Collectives — the network's job

:::info Bridge — what you already know A collective operation is the same idea as a routing protocol: multiple nodes each have a partial view of the truth, and they coordinate to reach a shared state. BGP converges on a shared RIB. AllReduce converges on a shared gradient. The difference: BGP does it slowly and rarely. AllReduce does it at line rate, every step, across thousands of nodes simultaneously. :::

The four collectives you'll encounter

Every AI framework (PyTorch DDP, DeepSpeed, Megatron-LM, JAX) orchestrates training through one library: NCCL (NVIDIA) or RCCL (AMD) or oneCCL (Intel). These libraries implement a small set of collective operations.
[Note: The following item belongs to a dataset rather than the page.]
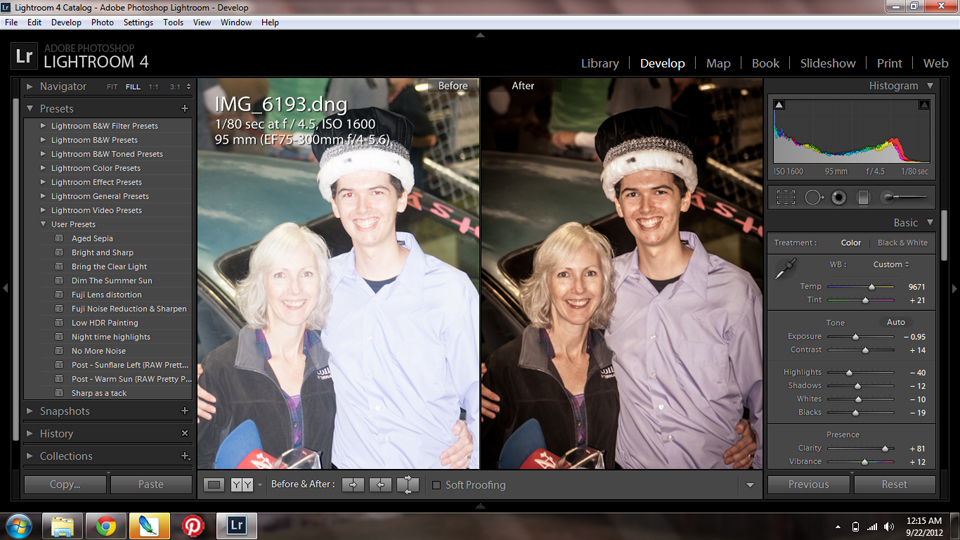Toggle shadow clipping indicator in histogram

(x=780, y=105)
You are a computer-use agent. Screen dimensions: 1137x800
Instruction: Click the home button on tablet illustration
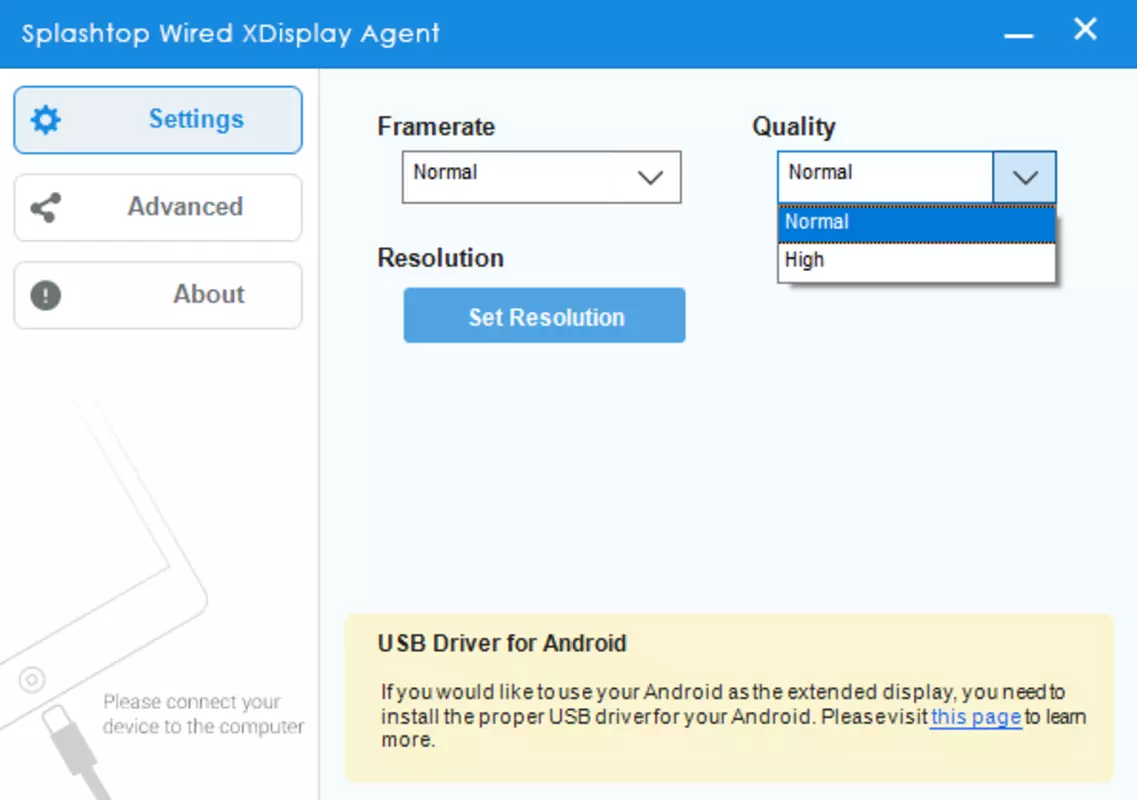coord(31,680)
Each one makes a different demand on the fabric.

Collective	Who has what before	Who has what after	Main user
AllReduce	Each rank has a full tensor (different values)	Every rank has the summed/averaged tensor	Data parallelism — gradient sync
AllGather	Each rank has a shard of a tensor	Every rank has the full tensor	Tensor parallelism — ZeRO stage 3
ReduceScatter	Each rank has a full tensor	Each rank has one reduced shard	Tensor parallelism — ZeRO stage 2/3
Broadcast	Rank 0 has a tensor	Every rank has rank 0's tensor	Model parameter initialization
AllToAll	Each rank has N chunks (one per peer)	Each rank has received one chunk from every peer	Expert parallelism (MoE)
Reduce	Each rank has a full tensor	Only rank 0 has the sum	Gradient aggregation to master

AllReduce — the one that matters most

AllReduce is the dominant collective in training. Understand this one deeply and the others are variations.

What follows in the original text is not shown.